Tuesday, December 24, 2013

So This is Christmas :D

Today is a day that for me is really bittersweet. I love it because I get to spend it with probably the coolest most amazing family I know. But I don't get to spend it with my real family. I haven't spent it with them in almost a decade, and sometimes it makes me wonder if they're really my family anymore. This year’s been very 50/50 for me, which is kind of funny because I came out of remission and well that's the name of the movie. But a lot has happened, cancer came back, another surgery, so far I'm 6 months into Chemo and only half way finished. I met an amazing girl and spent some of the biggest moments of my life with her, but things didn’t work out. I had to quit working because this time around the chemo is too much, and that's VERY hard to swallow. I haven't been able to continue my studies and Holt's Home has been put on hold, my life kind of came crashing down this year. It started I was in my own place, living well, about to get back into school, 1 more semester and I had my degree. Then the tumor regrew, I'm back living with my Mom, collecting disability and at times bed ridden, I was where I promised myself I would never end up. Living the nightmare that is cancer all over again.

Looking at the "BIG" events, last year sucked, and it kind of did. But if you look at the MOMENTS, it was amazing. I've met some AMAZING people, like Cara and Billy who run a foundation called HOPE For Young Adults With Cancer, and they never stop providing that HOPE. They're not even survivors, just a group of people who've been affected by the tragedy and yet they've given me something I've searched for, for years. A group of survivors, my age, that get together every couple months and LAUGH IN THE FACE OF CANCER, while we exchange war stories of chemo, radiation, surgeries, and experimental therapy.
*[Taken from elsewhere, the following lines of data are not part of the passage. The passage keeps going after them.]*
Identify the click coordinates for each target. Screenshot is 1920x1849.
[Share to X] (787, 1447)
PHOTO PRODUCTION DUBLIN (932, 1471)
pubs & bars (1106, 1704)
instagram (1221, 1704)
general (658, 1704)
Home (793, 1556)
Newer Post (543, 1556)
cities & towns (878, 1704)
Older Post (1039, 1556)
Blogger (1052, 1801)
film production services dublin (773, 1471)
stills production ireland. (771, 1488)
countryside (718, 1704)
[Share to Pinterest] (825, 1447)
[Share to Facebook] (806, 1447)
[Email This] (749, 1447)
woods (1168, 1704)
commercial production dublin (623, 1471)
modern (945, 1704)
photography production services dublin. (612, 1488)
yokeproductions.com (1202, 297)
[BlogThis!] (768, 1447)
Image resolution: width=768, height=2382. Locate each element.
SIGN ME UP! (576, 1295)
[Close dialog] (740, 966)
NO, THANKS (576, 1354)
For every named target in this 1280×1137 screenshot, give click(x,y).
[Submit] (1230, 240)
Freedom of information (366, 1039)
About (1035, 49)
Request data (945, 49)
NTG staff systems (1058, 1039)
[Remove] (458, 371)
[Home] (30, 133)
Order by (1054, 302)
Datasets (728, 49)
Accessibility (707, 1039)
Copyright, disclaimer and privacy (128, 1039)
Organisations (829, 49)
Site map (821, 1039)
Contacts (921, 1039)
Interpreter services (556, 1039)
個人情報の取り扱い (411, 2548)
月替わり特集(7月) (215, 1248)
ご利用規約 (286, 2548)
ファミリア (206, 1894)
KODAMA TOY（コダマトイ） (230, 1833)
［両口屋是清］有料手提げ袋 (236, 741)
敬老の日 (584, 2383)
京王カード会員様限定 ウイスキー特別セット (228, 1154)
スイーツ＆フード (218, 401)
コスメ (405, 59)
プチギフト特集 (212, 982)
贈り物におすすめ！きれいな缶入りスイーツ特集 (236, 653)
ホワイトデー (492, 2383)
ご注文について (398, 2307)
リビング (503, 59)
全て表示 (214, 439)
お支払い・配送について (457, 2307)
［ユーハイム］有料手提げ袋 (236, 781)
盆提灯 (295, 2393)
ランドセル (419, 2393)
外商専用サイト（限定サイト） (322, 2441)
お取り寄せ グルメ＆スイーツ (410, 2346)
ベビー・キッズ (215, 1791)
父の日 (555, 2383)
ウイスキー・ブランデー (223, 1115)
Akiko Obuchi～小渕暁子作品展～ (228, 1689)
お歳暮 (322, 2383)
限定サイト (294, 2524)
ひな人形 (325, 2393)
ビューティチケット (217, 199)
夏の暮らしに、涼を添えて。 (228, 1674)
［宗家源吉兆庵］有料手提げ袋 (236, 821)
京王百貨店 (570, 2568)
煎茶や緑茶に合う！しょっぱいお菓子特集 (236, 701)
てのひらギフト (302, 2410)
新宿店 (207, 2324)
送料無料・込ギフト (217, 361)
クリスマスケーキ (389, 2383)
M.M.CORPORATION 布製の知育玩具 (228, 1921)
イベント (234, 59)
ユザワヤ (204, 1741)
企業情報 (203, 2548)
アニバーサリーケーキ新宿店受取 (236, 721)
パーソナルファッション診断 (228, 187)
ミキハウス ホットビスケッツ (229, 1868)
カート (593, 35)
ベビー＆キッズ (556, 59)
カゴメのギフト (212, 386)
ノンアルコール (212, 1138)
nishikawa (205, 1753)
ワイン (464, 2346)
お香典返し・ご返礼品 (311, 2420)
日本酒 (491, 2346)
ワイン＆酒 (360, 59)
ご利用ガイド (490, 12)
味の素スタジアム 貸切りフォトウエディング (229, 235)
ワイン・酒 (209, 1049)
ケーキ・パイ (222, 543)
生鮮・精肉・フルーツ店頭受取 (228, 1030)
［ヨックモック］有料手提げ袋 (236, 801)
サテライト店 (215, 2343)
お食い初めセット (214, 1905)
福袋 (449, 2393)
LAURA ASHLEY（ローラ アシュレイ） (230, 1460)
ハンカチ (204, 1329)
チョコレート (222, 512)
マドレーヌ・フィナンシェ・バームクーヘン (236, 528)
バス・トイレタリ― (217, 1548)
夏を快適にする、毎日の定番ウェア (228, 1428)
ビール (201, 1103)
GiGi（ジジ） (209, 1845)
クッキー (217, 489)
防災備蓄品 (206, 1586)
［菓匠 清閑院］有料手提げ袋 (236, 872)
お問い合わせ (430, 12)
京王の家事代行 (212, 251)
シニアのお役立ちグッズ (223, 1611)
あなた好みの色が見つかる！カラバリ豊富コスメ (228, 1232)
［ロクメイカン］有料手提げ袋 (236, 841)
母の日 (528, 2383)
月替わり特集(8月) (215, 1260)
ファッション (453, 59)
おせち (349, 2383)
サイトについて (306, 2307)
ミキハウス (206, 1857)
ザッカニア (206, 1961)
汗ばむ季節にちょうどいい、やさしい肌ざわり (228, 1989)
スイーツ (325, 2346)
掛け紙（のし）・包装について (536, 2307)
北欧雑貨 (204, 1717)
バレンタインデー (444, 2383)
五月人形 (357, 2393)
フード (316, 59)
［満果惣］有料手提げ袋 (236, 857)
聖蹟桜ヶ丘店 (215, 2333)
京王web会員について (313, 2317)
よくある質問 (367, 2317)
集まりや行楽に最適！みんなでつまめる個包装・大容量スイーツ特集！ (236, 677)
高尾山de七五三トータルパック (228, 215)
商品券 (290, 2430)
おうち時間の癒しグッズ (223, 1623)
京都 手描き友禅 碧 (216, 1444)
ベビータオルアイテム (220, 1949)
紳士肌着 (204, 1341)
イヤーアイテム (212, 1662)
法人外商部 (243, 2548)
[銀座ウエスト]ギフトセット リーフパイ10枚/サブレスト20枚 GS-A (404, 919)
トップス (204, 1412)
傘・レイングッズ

It's amazing, and on top of that they introduced me too Ashley Swip who runs a foundation called 3 Little Birds 4 Life, and they grant wishes for young adults like me. Ashley said I reminded her of her AMAZING brother who she lost to cancer, an honor I can’t begin to express, and granted my wish by giving me the most AMAZING day of my life and letting me share it with friends. They got the help of another foundation, I am Genie, and together they gave me a day I'll never forget. I flew a plane, I went to a Blues Play-off game, I stayed in an AMAZING hotel for the night, ate at an AMAZING restaurant, and got tickets to a Cardinals Game. On Top of all that I got to do it with two of the MOST amazing people I know, Chris and Michelle. They flew them in from Florida just so I could show them how much I appreciated EVERYTHING they did for me at the time of my diagnoses. It was a DREAM COME TRUE. I've met A LOT of amazing people this year, made amazing new friends, and had a pretty good time doing it.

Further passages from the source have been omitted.